You would like to leave them with a tool that they could use in the future with minimal effort (they are also paying you for it with the little money they have!). You take the time to set things up so they can be automated in the future. Like back in NY, your first step is to build a quick data processing pipeline that can handle census data as input and provide useful dataframes prepared for analysis and visualization as output. So you get to work...

### Fetching some population data

You ask a teammate to login to Concordia University Libraries for you... after all, this library system provides access to plenty of data, notably population data for Canada:
- In Concordia Library, search "The Canadian Census Analyser", and click on *VIEW NOW* in the first result. Then select the most recent census year and in the page that follows, click *Profile of Dissemination Areas*.
- First, Locate the [census division](https://www12.statcan.gc.ca/census-recensement/2016/ref/dict/figures/f1_1-eng.cfm) for Montreal from the checkbox (under *M*), 

In the section labeled *Step2*, you will then need to specify your *Census Profile variables for retrieval*. Here, you can select from a great diversity of data tables provided by the Canadian census (click on *-see definitions-* for explanations regarding each field!).

- For the purpose of this exercise, you will be selecting the following:

*Selected items:*
- [x] Population, 2016 (v1)
- [x] [In low income based on the Low-income measure, after tax (LIM-AT) (v2018)](https://www12.statcan.gc.ca/census-recensement/2016/ref/dict/fam021-eng.cfm)
- [x] 0 to 17 years (v2019)
- [x] 18 to 64 years (v2021)
- [x] 65 years and over (v2022)

- Finally, as an *output format*, *Download to a file* > ...CSV will open a new tab that provides you with links to (1) a downloadable csv file ready for use and (2) a header file containing a descriptive label for each field.
- Move the downloaded data (**2 files**: one csv and one txt)to your workspace (i.e. this lab exercise's repo). Make sure not to put it in any subdirectories for the sake of this exercise.
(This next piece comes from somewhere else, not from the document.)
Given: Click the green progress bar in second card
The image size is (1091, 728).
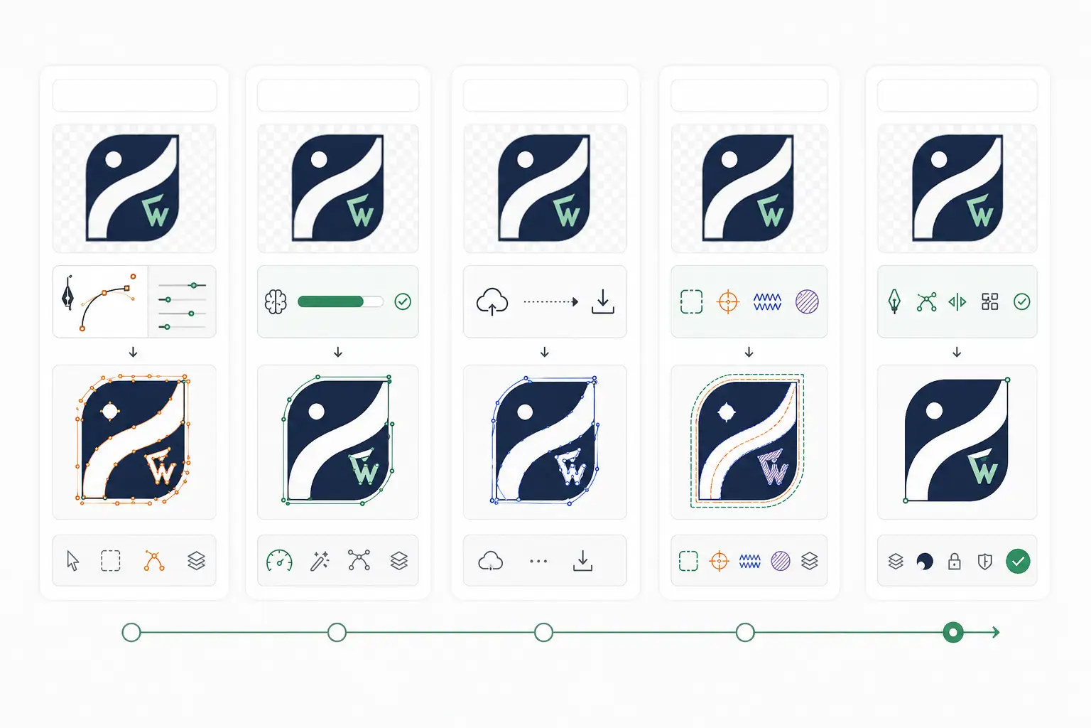Looking at the screenshot, I should [340, 302].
Now that we have the data in our workspace, let's import using [glob](https://docs.python.org/3/library/glob.html). [Glob](http://pymotw.com/2/glob/) is a default python module (i.e. no need for installation) that can be useful in cases where you data file names are unpredictable, and especially if you don't want to have to hardcode these arbitrary filenames directly into your Python code (if you did that, you would have to edit your code every time you changed a filename or got new data). To efficiently match with strings, glob uses [UNIX-style pattern matching](https://docs.python.org/3/library/fnmatch.html#module-fnmatch) syntax, which shares some characteristics with regular expressions (regex).

In [None]:
import glob
#here you are using the glob method from inside the glob module you imported
data_filenames = glob.glob('*.[ct][sx][vt]')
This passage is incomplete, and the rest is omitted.